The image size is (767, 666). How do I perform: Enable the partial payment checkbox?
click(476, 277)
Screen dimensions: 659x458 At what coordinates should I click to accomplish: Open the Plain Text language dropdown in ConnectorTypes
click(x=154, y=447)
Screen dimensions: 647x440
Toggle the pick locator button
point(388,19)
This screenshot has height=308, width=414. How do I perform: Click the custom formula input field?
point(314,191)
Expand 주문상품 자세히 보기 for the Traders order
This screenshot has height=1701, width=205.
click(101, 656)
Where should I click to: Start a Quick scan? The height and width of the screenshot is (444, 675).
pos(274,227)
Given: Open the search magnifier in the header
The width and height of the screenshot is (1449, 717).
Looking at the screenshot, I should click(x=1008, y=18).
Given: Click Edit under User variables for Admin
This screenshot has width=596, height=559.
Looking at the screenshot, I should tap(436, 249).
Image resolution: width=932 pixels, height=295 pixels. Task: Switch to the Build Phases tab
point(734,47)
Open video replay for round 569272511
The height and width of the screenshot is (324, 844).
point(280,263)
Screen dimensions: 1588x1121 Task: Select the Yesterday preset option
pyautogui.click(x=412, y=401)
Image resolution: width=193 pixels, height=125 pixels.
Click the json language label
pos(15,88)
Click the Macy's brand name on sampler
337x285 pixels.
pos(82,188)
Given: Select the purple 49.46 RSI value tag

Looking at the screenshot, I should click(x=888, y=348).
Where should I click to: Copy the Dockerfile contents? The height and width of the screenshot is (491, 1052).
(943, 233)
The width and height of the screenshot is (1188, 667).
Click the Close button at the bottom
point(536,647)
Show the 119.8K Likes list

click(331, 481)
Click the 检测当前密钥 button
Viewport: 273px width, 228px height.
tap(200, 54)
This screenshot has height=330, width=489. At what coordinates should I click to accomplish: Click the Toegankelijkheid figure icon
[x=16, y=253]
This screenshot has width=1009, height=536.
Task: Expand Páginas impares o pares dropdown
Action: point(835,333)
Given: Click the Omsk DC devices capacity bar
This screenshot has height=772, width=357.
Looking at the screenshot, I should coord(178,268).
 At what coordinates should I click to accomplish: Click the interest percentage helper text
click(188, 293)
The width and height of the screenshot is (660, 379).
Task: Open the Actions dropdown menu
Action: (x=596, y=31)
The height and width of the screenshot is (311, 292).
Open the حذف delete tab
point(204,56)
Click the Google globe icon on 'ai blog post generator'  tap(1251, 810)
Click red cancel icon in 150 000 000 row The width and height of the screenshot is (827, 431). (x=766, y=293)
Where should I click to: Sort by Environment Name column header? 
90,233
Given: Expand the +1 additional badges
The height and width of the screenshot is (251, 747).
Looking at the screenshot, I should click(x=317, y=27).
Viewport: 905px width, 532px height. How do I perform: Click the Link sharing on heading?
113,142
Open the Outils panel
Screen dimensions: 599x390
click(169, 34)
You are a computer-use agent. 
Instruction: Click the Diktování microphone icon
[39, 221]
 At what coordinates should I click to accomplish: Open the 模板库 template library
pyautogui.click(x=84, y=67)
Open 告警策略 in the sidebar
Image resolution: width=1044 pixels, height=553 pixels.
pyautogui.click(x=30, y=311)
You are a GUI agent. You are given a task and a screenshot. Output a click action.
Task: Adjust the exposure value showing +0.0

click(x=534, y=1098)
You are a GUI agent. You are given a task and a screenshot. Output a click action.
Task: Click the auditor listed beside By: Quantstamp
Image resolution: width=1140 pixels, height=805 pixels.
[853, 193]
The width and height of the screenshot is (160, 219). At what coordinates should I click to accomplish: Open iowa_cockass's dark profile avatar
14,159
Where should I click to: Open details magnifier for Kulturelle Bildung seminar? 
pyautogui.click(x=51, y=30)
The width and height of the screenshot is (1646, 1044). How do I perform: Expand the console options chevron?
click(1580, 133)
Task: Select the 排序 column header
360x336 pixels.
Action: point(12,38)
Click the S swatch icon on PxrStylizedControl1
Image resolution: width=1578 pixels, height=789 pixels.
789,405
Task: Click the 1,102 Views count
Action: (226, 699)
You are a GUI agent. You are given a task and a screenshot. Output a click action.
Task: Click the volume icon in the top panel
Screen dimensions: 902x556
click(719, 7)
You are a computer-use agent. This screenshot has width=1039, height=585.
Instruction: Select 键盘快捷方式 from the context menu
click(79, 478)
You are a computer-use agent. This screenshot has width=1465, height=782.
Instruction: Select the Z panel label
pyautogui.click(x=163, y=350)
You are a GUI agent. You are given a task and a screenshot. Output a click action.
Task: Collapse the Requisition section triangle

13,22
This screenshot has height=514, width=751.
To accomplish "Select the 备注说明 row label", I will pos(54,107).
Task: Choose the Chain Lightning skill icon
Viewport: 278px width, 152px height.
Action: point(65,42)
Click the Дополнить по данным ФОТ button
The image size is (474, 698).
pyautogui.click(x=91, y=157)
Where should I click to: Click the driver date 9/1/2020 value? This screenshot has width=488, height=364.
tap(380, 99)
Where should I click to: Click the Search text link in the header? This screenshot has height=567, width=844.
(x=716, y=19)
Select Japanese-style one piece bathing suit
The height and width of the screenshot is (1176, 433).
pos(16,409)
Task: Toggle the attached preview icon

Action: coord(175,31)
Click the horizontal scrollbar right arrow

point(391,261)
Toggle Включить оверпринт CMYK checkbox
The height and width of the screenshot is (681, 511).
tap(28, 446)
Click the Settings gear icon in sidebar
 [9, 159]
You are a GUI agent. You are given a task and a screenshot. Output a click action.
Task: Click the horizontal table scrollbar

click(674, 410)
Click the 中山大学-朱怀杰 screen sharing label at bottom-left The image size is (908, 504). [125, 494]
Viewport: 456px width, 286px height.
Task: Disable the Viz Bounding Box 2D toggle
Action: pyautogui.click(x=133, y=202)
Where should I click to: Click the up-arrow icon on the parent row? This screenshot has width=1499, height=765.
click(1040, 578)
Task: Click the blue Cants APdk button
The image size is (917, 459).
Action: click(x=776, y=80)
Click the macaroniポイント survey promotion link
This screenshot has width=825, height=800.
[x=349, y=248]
**********
Task goal = Edit the entries so that "Build Phases" reads "Build Settings" and everything else stays unchanged.

Expected answer =
The image size is (767, 666). How do I perform: Enable the partial payment checkbox?
click(476, 277)
Screen dimensions: 659x458 At what coordinates should I click to accomplish: Open the Plain Text language dropdown in ConnectorTypes
click(x=154, y=447)
Screen dimensions: 647x440
Toggle the pick locator button
point(388,19)
This screenshot has height=308, width=414. How do I perform: Click the custom formula input field?
point(314,191)
Expand 주문상품 자세히 보기 for the Traders order
This screenshot has height=1701, width=205.
click(101, 656)
Where should I click to: Start a Quick scan? The height and width of the screenshot is (444, 675).
pos(274,227)
Given: Open the search magnifier in the header
The width and height of the screenshot is (1449, 717).
Looking at the screenshot, I should click(x=1008, y=18).
Given: Click Edit under User variables for Admin
This screenshot has width=596, height=559.
Looking at the screenshot, I should tap(436, 249).
Image resolution: width=932 pixels, height=295 pixels. Task: Switch to the Build Settings tab
point(734,47)
Open video replay for round 569272511
The height and width of the screenshot is (324, 844).
point(280,263)
Screen dimensions: 1588x1121 Task: Select the Yesterday preset option
pyautogui.click(x=412, y=401)
Image resolution: width=193 pixels, height=125 pixels.
Click the json language label
pos(15,88)
Click the Macy's brand name on sampler
337x285 pixels.
pos(82,188)
Given: Select the purple 49.46 RSI value tag

Looking at the screenshot, I should click(x=888, y=348).
Where should I click to: Copy the Dockerfile contents? The height and width of the screenshot is (491, 1052).
(943, 233)
The width and height of the screenshot is (1188, 667).
Click the Close button at the bottom
point(536,647)
Show the 119.8K Likes list

click(331, 481)
Click the 检测当前密钥 button
Viewport: 273px width, 228px height.
tap(200, 54)
This screenshot has height=330, width=489. At what coordinates should I click to accomplish: Click the Toegankelijkheid figure icon
[x=16, y=253]
This screenshot has width=1009, height=536.
Task: Expand Páginas impares o pares dropdown
Action: point(835,333)
Given: Click the Omsk DC devices capacity bar
This screenshot has height=772, width=357.
Looking at the screenshot, I should coord(178,268).
 At what coordinates should I click to accomplish: Click the interest percentage helper text
click(188, 293)
The width and height of the screenshot is (660, 379).
Task: Open the Actions dropdown menu
Action: (x=596, y=31)
The height and width of the screenshot is (311, 292).
Open the حذف delete tab
point(204,56)
Click the Google globe icon on 'ai blog post generator'  tap(1251, 810)
Click red cancel icon in 150 000 000 row The width and height of the screenshot is (827, 431). (x=766, y=293)
Where should I click to: Sort by Environment Name column header? 
90,233
Given: Expand the +1 additional badges
The height and width of the screenshot is (251, 747).
Looking at the screenshot, I should click(x=317, y=27).
Viewport: 905px width, 532px height. How do I perform: Click the Link sharing on heading?
113,142
Open the Outils panel
Screen dimensions: 599x390
click(169, 34)
You are a computer-use agent. 
Instruction: Click the Diktování microphone icon
[39, 221]
 At what coordinates should I click to accomplish: Open the 模板库 template library
pyautogui.click(x=84, y=67)
Open 告警策略 in the sidebar
Image resolution: width=1044 pixels, height=553 pixels.
pyautogui.click(x=30, y=311)
You are a GUI agent. You are given a task and a screenshot. Output a click action.
Task: Adjust the exposure value showing +0.0

click(x=534, y=1098)
You are a GUI agent. You are given a task and a screenshot. Output a click action.
Task: Click the auditor listed beside By: Quantstamp
Image resolution: width=1140 pixels, height=805 pixels.
[853, 193]
The width and height of the screenshot is (160, 219). At what coordinates should I click to accomplish: Open iowa_cockass's dark profile avatar
14,159
Where should I click to: Open details magnifier for Kulturelle Bildung seminar? 
pyautogui.click(x=51, y=30)
The width and height of the screenshot is (1646, 1044). How do I perform: Expand the console options chevron?
click(1580, 133)
Task: Select the 排序 column header
360x336 pixels.
Action: point(12,38)
Click the S swatch icon on PxrStylizedControl1
Image resolution: width=1578 pixels, height=789 pixels.
789,405
Task: Click the 1,102 Views count
Action: (226, 699)
You are a GUI agent. You are given a task and a screenshot. Output a click action.
Task: Click the volume icon in the top panel
Screen dimensions: 902x556
click(719, 7)
You are a computer-use agent. This screenshot has width=1039, height=585.
Instruction: Select 键盘快捷方式 from the context menu
click(79, 478)
You are a computer-use agent. This screenshot has width=1465, height=782.
Instruction: Select the Z panel label
pyautogui.click(x=163, y=350)
You are a GUI agent. You are given a task and a screenshot. Output a click action.
Task: Collapse the Requisition section triangle

13,22
This screenshot has height=514, width=751.
To accomplish "Select the 备注说明 row label", I will pos(54,107).
Task: Choose the Chain Lightning skill icon
Viewport: 278px width, 152px height.
Action: point(65,42)
Click the Дополнить по данным ФОТ button
The image size is (474, 698).
pyautogui.click(x=91, y=157)
Where should I click to: Click the driver date 9/1/2020 value? This screenshot has width=488, height=364.
tap(380, 99)
Where should I click to: Click the Search text link in the header? This screenshot has height=567, width=844.
(x=716, y=19)
Select Japanese-style one piece bathing suit
The height and width of the screenshot is (1176, 433).
pos(16,409)
Task: Toggle the attached preview icon

Action: coord(175,31)
Click the horizontal scrollbar right arrow

point(391,261)
Toggle Включить оверпринт CMYK checkbox
The height and width of the screenshot is (681, 511).
tap(28, 446)
Click the Settings gear icon in sidebar
 [9, 159]
You are a GUI agent. You are given a task and a screenshot. Output a click action.
Task: Click the horizontal table scrollbar

click(674, 410)
Click the 中山大学-朱怀杰 screen sharing label at bottom-left The image size is (908, 504). [125, 494]
Viewport: 456px width, 286px height.
Task: Disable the Viz Bounding Box 2D toggle
Action: pyautogui.click(x=133, y=202)
Where should I click to: Click the up-arrow icon on the parent row? This screenshot has width=1499, height=765.
click(1040, 578)
Task: Click the blue Cants APdk button
The image size is (917, 459).
Action: click(x=776, y=80)
Click the macaroniポイント survey promotion link
This screenshot has width=825, height=800.
[x=349, y=248]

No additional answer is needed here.